Nephroprotective effects of hesperidin on ifosfamide-induced acute nephrotoxicity in rats: Role of NF-κB/TNF-α/ IL-1β, p53/caspase-3/Bax/Bcl-2, and ATF6/IRE1/PERK/GRP78 signaling pathways.

This study explored the protective effects of hesperidin (HES) against ifosfamide (IFA)-induced nephrotoxicity in rats using biochemical, histopathological, and immunohistochemical techniques. The rats were administered IFA at a dose of 500 mg/kg body weight, followed by oral HES treatment at doses of 200 and 300 mg/kg body weight. The results demonstrated that HES significantly reduced IFA-induced increases in urea and creatinine levels, indicating improved kidney function. HES was shown to mitigate IFA-induced lipid peroxidation, likely due to its antioxidant properties, and to enhance the activities of key antioxidant enzymes, including catalase (CAT), superoxide dismutase (SOD), and glutathione peroxidase (GPx), as well as elevate glutathione (GSH) levels. Biochemical and immunohistochemical analyses further revealed that HES exhibited anti-inflammatory, antiapoptotic and anti-endoplasmic reticulum stress effects, suppressing the elevated levels of nuclear factor kappa-B (NF-κB), interleukin-1β (IL-1β), tumor necrosis factor-α (TNF-α), Caspase-3, 6, 9, Bax, Apaf1, p53, serine/threonine-protein kinase/endoribonuclease inositol-requiring enzyme 1α (IRE1α), glucose-regulated protein 78 (GRP78), activating transcription factor 6 (ATF-6), and protein kinase R-like ER kinase (PERK), CHOP and alleviating level of Bcl-2 in IFA-exposed kidney tissue.
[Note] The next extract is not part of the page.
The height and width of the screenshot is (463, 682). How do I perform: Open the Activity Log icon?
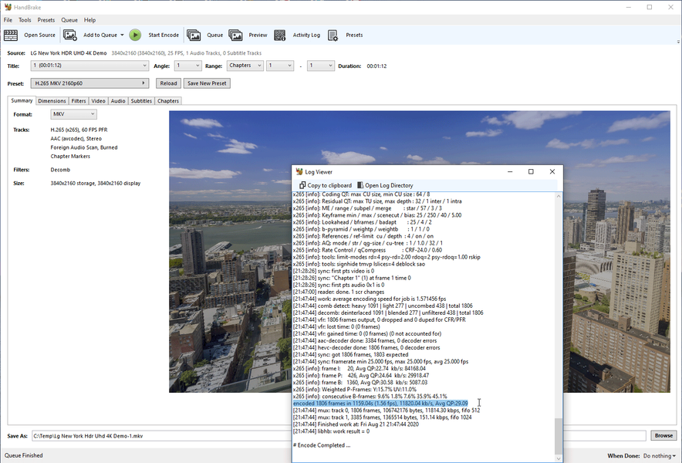point(279,35)
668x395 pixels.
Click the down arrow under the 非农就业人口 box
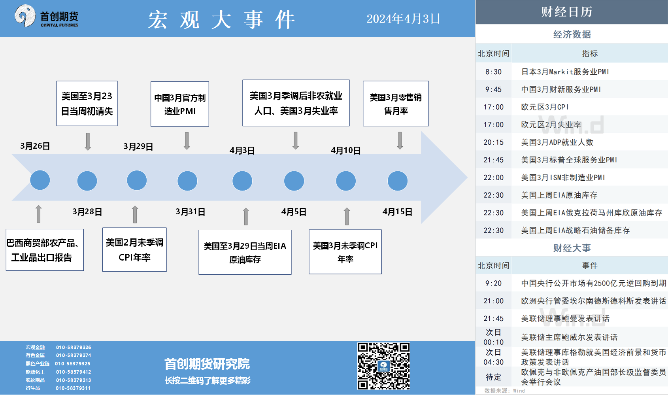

Additionally, the immunohistochemical staining results for TIM-1 in rat kidney tissues showed minimal expression in the control and HES groups. However, the IFA-treated group exhibited a significant increase in TIM-1 expression. Co-administration of IFA with HES at 200 or 300 mg/kg resulted in a significant reduction in TIM-1 expression. In conclusion, these results demonstrate that HES efficiently alleviated kidney toxicity induced by IFA.